In Mexico, where data privacy regulation is different from the US, Jorge Enriquez co-founder and CEO of Credilikeme, a microlending app, to explore new avenues for those who struggle to get financing. Enriquez, who co-founded the company with two lifelong friends, thought that data from the smartphones of potential customers could do a good job in assessing the risk of default.
Credilikeme uses a proprietary online gamification system that builds trust while incentivizing good credit behaviour. By also leveraging digital insights provided by LexisNexis Risk Solutions, Credilikeme can detect early payment default behavior patterns with specific phones or IP addresses. This helps Enriquez not only screen out bad actors but also approve more loans.
"To assess and price credit risk in order to distribute microloans online is a daunting task. We need to assess intent and ability to pay. Combining LexisNexis Risk Solutions’ alternative digital early payment default models with traditional bureau data [when available] along with the information from the loan application form allows our machine learning algorithms underwrite loans and provide the services to users that do not have access to formal credit," Enriquez says.
Analyzing data across vast anonymized user sets gives Credilikeme a highly accurate assessment of how likely a particular borrower is to repay the loan on time. About one-quarter of his borrowers use loans for their businesses, while about half borrow to get through a short-term emergency.
“The majority of our applicants are looking for an option that’s reliable and secure, and to help, we need to have the technology to assess them correctly, and identify them and give them a loan,” says Enriquez. Without a FICO score, or even with a bad score, “nobody's going to give them a loan.”
“But we see the data, and we say wait, even though FICO says no, this alternative data set allows us to price the risk accordingly and trust them and empower them to access formal credit and overtime better loan conditions,” says Enriquez. “And then,” he adds, “we report their progress to the credit bureaus, so they can build or rebuild a FICO score.”
A powerful weapon against poverty
For Douglas Pearce, the global lead for financial inclusion at the World Bank, data can be a powerful tool to expand financial inclusion in the developing world.
“Financial inclusion, at its best, opens up opportunities in a way that perhaps no other single intervention does,” he says. While he is encouraged by the uptake of mobile banking services in the developing world, he believes data holds the key to broader and more affordable financial services.

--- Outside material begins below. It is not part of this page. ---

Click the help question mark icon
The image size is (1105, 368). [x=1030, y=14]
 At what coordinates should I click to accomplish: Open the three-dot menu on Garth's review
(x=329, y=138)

“If the data on transactions isn’t being made use of, then the ability to benefit from cheaper, more diverse financial services isn’t either,” he explains. “Digital technologies are having a huge impact in terms of individuals, entrepreneurs being able to access services they never had access to before. We have tremendous opportunity to move forward the reality for people on the ground, in terms of how they are able to access financial services.”
Back in Indianapolis, Harris, with the help of Habitat, has built a three-bedroom, 1,100 square-foot, single-story home with a front porch, a red door, and a small yard, for $132,000. “I hammered, I swung paint brushes, I used chainsaws and nail guns and pretty much every tool. I put floors down, I painted walls, I put siding up.”
Harris’ mortgage will come to about $500 a month for 20 years – less than she was paying in rent. “They really kind of go by your ability to pay and whether you can afford the home,” she says in a phone call from her new property, which her family moved into in December. “I know I can, because if I could pay this amount in rent, I’m sure I can put this money into my own house.”
To qualify for the program, Habitat loan officers worked with Harris on a financial lifeplan, helping her plot her spending and saving for the duration of her mortgage. When her application was approved, she remembers just sitting there with the letter. “And I cried. I just cried.”